THE PROBLEM: Copy every line that contains the string "beside" from the entries below.

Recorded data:
§
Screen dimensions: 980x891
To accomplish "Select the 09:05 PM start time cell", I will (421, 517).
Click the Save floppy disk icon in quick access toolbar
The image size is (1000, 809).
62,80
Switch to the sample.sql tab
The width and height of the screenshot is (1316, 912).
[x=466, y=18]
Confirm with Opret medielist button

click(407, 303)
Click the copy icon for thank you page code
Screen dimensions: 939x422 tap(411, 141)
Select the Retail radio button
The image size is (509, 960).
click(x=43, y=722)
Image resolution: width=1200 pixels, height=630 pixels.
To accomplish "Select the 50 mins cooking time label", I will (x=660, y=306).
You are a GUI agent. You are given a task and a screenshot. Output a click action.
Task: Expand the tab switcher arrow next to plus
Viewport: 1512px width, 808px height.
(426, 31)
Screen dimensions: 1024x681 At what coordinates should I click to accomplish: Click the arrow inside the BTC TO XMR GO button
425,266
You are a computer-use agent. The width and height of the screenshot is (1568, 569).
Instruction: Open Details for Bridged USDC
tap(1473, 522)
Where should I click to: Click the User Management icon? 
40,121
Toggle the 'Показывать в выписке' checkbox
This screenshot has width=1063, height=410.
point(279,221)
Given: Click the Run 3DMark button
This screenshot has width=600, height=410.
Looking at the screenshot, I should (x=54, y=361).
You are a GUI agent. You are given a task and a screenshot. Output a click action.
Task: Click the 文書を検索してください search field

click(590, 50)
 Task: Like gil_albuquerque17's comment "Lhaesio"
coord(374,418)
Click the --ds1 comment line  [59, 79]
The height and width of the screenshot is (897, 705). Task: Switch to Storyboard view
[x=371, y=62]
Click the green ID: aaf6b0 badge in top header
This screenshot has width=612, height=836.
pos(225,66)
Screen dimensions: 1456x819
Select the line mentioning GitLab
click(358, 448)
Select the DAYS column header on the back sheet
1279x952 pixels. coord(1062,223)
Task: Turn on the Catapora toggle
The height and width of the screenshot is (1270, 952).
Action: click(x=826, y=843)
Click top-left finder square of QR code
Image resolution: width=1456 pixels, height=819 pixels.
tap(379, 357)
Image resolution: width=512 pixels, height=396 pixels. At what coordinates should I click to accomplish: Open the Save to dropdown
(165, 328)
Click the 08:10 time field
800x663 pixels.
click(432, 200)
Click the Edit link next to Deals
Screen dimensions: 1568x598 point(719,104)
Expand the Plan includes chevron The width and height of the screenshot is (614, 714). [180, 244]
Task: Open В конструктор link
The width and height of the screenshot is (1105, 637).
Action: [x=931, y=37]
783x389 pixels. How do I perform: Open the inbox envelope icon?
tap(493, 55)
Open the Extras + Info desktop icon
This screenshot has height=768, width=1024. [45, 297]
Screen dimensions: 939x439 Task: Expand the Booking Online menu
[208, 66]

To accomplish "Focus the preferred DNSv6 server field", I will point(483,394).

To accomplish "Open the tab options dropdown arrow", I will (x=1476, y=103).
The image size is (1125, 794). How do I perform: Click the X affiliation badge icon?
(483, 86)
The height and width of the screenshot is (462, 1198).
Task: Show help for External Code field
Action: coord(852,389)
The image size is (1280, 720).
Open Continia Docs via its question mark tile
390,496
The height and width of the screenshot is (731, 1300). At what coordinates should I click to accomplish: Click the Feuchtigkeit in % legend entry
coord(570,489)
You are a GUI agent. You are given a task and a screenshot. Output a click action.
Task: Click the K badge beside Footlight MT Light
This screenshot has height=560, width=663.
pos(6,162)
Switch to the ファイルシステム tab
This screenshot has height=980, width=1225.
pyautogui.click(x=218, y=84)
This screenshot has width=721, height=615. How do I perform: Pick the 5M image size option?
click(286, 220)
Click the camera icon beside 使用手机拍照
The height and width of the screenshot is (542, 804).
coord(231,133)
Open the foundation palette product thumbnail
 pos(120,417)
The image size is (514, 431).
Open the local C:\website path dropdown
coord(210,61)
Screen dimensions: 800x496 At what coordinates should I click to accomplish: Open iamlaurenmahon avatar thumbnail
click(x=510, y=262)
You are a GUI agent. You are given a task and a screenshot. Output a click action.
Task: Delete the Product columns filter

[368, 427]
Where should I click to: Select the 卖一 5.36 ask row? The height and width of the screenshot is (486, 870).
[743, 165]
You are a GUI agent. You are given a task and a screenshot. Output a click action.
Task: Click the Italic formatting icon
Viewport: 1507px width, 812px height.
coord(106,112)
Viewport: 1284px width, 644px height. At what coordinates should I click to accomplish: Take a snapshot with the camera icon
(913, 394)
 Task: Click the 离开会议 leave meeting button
§
RESPONSE AREA:
Task: Click the K badge beside Footlight MT Light
Click the camera icon beside 使用手机拍照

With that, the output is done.